● TASK A
In the Ask A Lawyer transcript, translate this sentence into Spanish: "The police report says that it was the other party at fault."
● TASK B
In the Ask A Lawyer transcript, what does Mr. Gopin say Texas has?

● EXCERPT TO READ

93.1 KISS FM - Ask A Lawyer, Part 18-1 | Law Offices of Michael J. Gopin, PLLC

93.1 KISS FM – Ask A Lawyer, Part 18-1

Ask A Lawyer - Michael Gopin

Automated voice: You’re listening to Mike & Tricia on 93.1 Kiss FM.

Mike: I gotta tell you, I am just as confused with the math for Yasmin’s “Ask A Lawyer” question as well. So perhaps Michael Gopin, “Ask A Lawyer” can kind of, like, flesh this out for us. There’s math involved.

Tricia: There’s math involved. And neither you nor I are any good at math. Okay. So Yasmin writes that she was recently in an accident. The police report says that it was the other party at fault. But when she was talking to the insurance agent, they said that Yasmin is 20% at fault for the accident. And she says, “I’m not sure why. If the police report says the other party is at fault, then how can I be 20% liable for this accident? I’m not sure if this makes any sense.”

Mr. Gopin: Well, Jasmine, it happens all the time actually. In Texas, they have what they call comparative negligence, which means in any given accident, one party could be 100% at fault, they could be 99% at fault, they can be 80% at fault, they can be 50% at fault, or any number in between.

● LISTED ENTRIES
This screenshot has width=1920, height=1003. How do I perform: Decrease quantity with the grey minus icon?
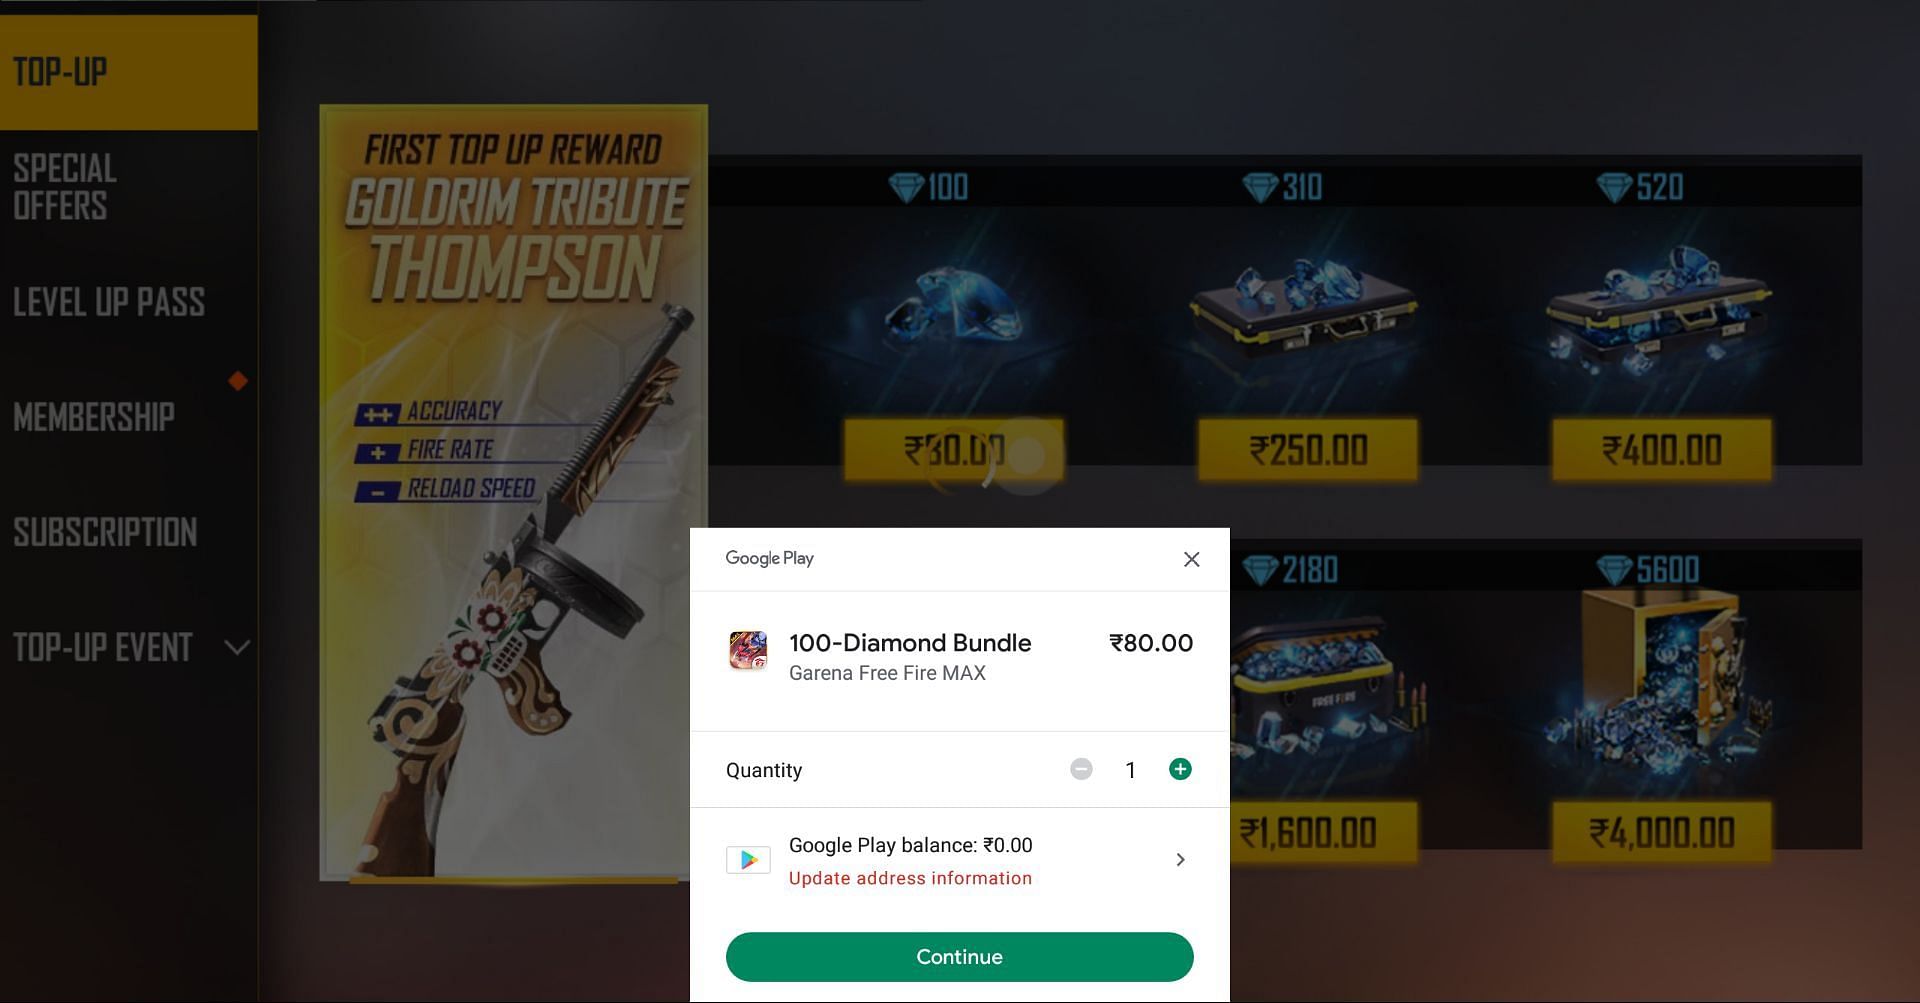click(x=1081, y=769)
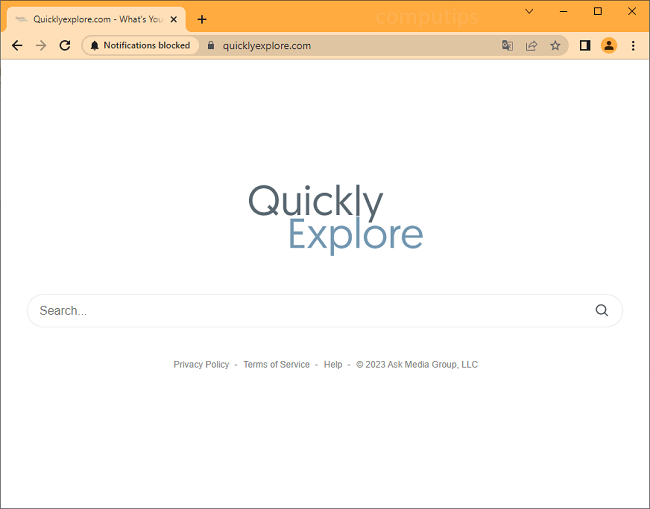Viewport: 650px width, 509px height.
Task: Click the padlock site info icon
Action: (211, 45)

● EXERCISE RESULT A
El informe policial dice que la culpa fue de la otra parte.

● EXERCISE RESULT B
Comparative negligence.